REQUIRED WORK =>
Exact repetition, pictures omitted: give every record below again.

PROVIDED DATA =>
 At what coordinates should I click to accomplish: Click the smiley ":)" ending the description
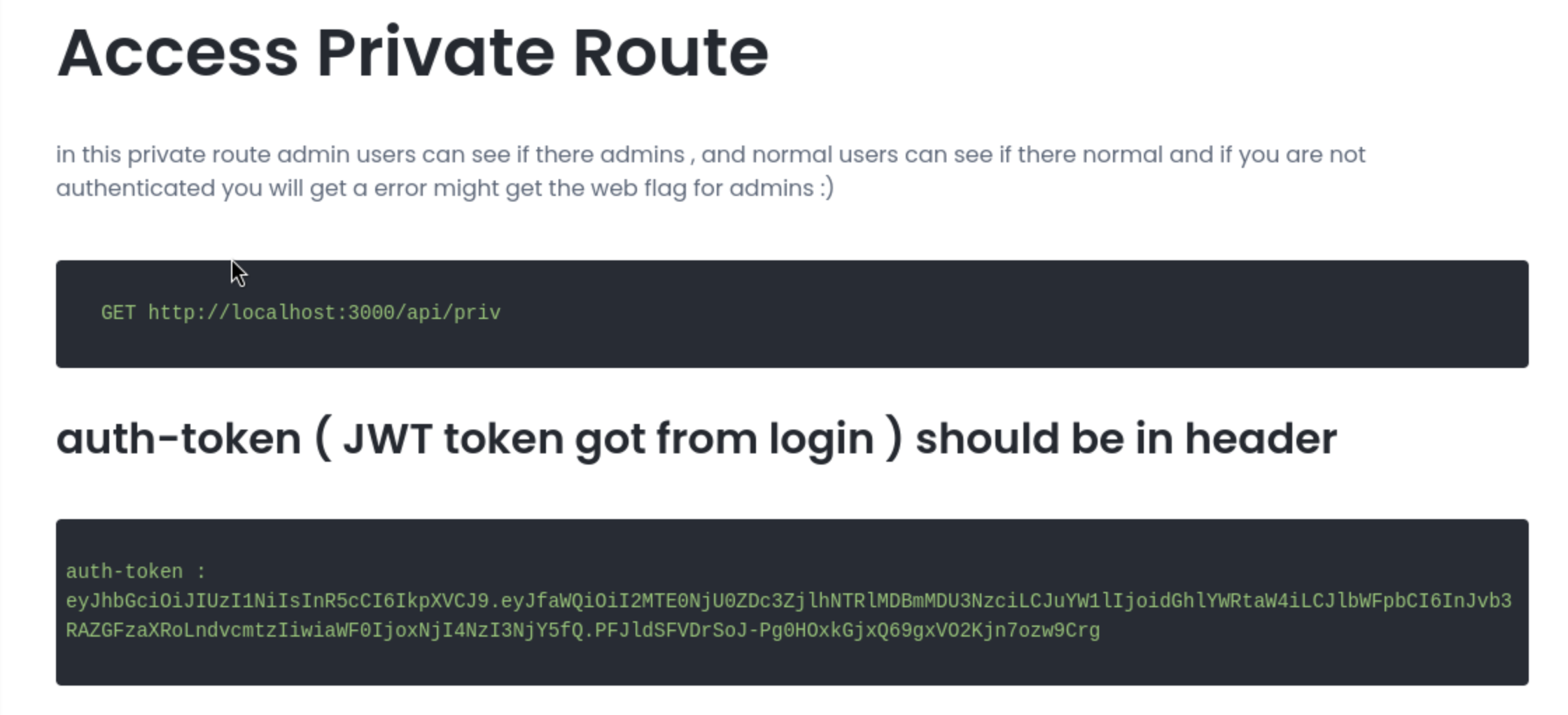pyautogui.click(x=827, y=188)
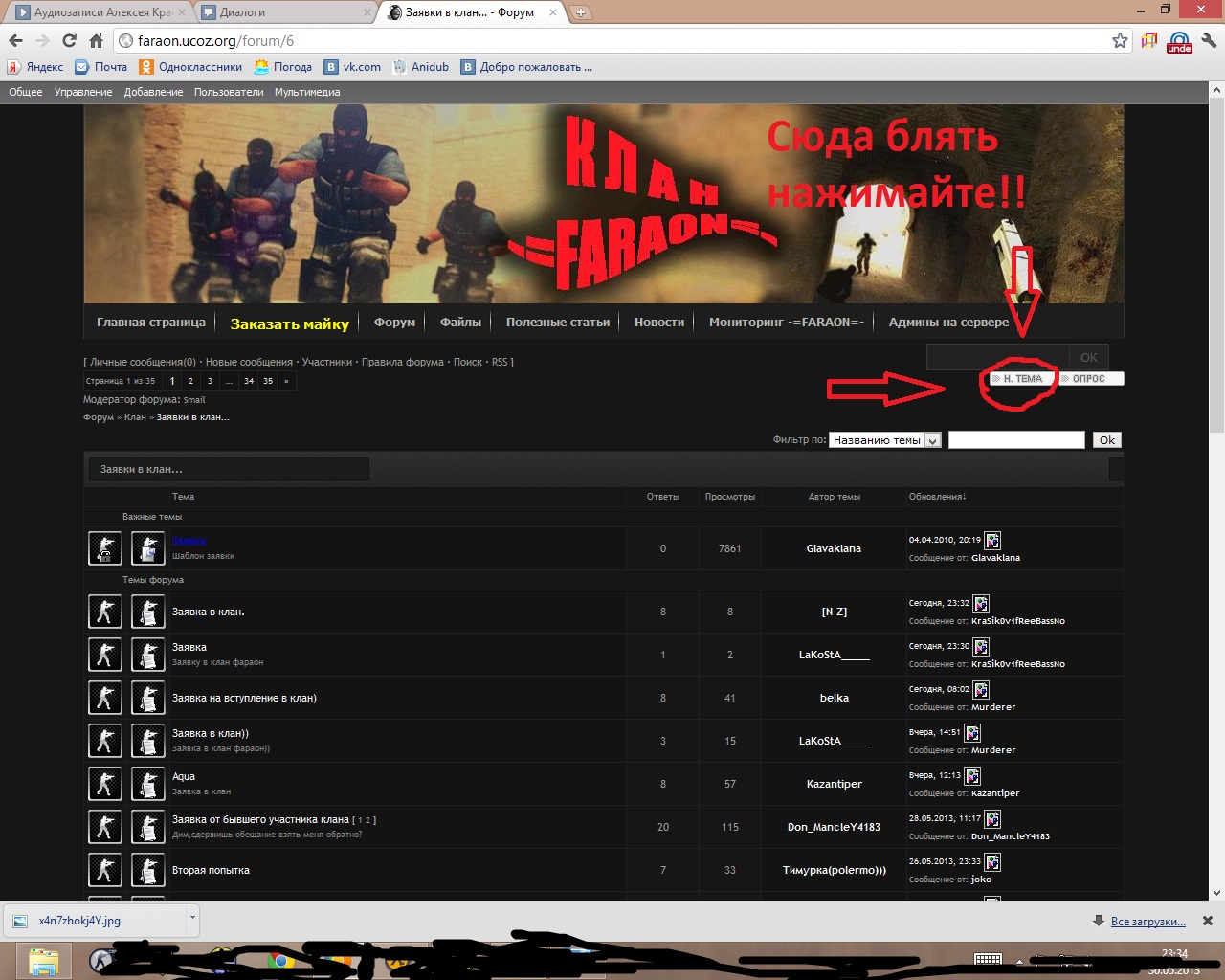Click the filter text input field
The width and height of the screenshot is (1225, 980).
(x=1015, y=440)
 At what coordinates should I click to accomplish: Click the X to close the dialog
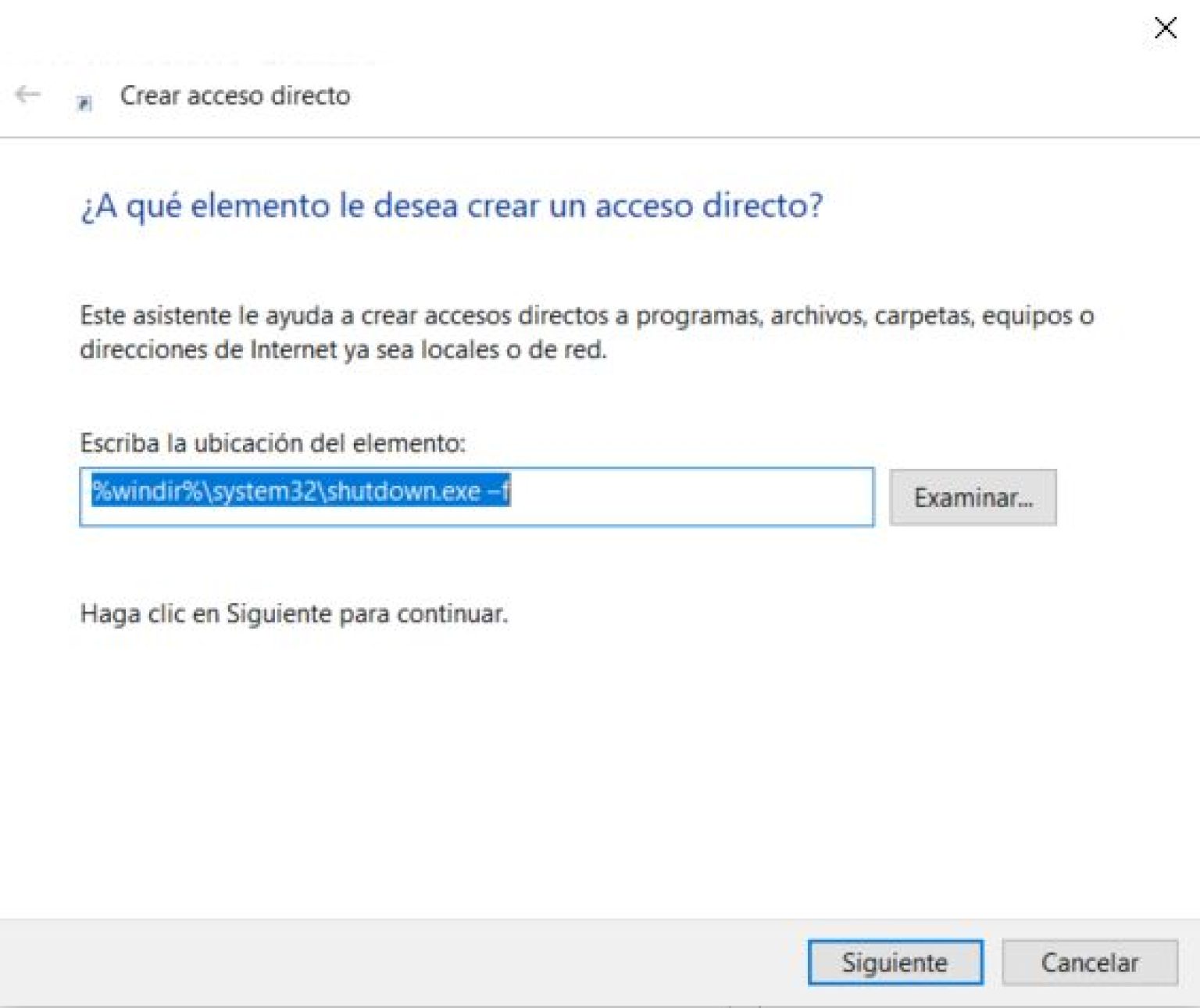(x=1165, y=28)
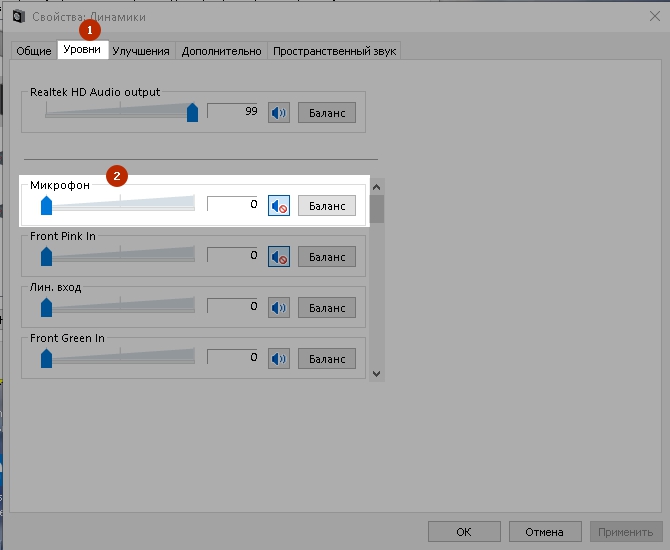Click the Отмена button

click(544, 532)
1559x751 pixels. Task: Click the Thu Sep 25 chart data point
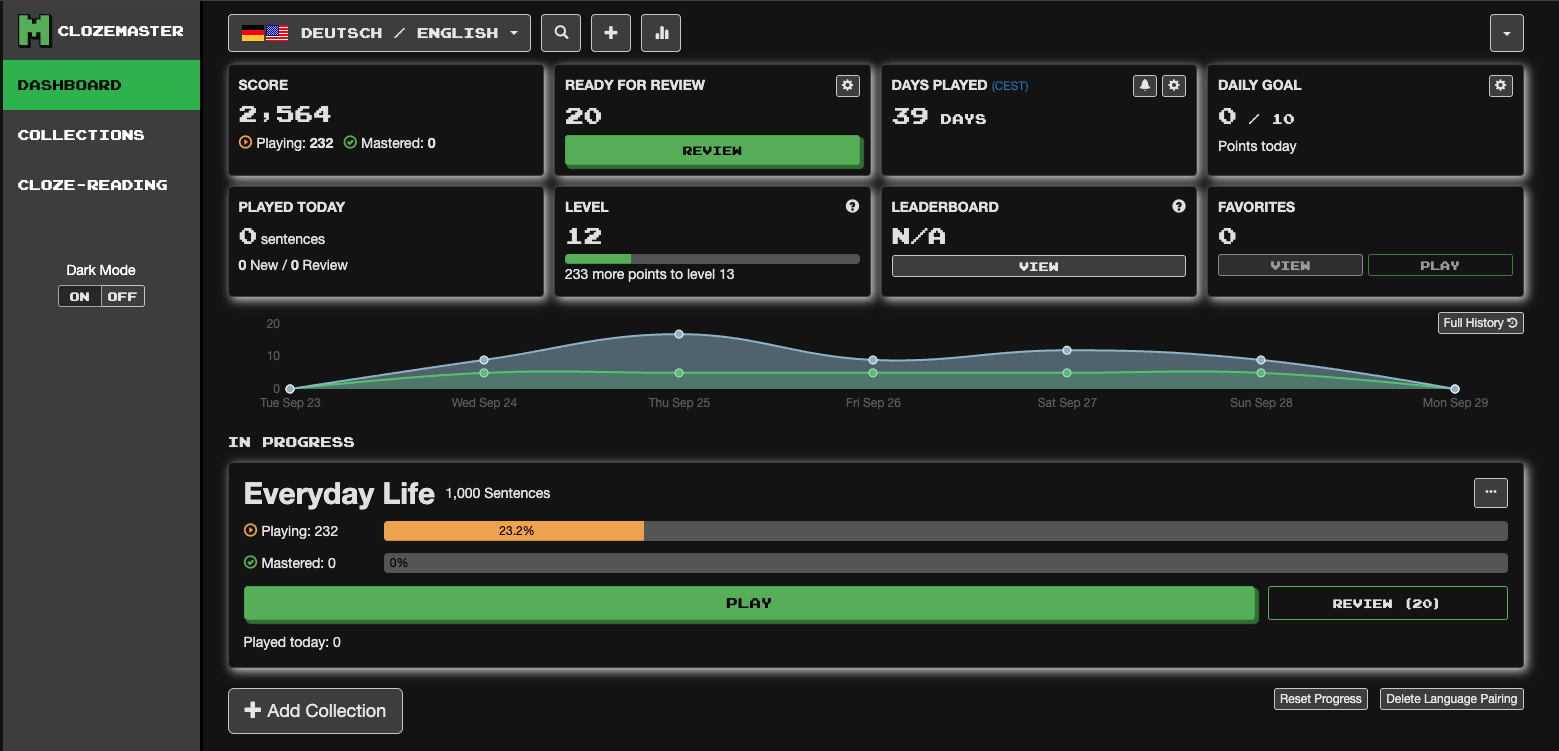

RESULT OF THE EXERCISE =>
 At what coordinates should I click to accomplish: Click the smiley ":)" ending the description
pyautogui.click(x=827, y=188)
Click the filter text input field
The width and height of the screenshot is (1225, 980).
(x=1015, y=440)
 At what coordinates should I click to accomplish: Click the X to close the dialog
(x=1165, y=28)
Click the Отмена button

click(544, 532)
1559x751 pixels. Task: Click the Thu Sep 25 chart data point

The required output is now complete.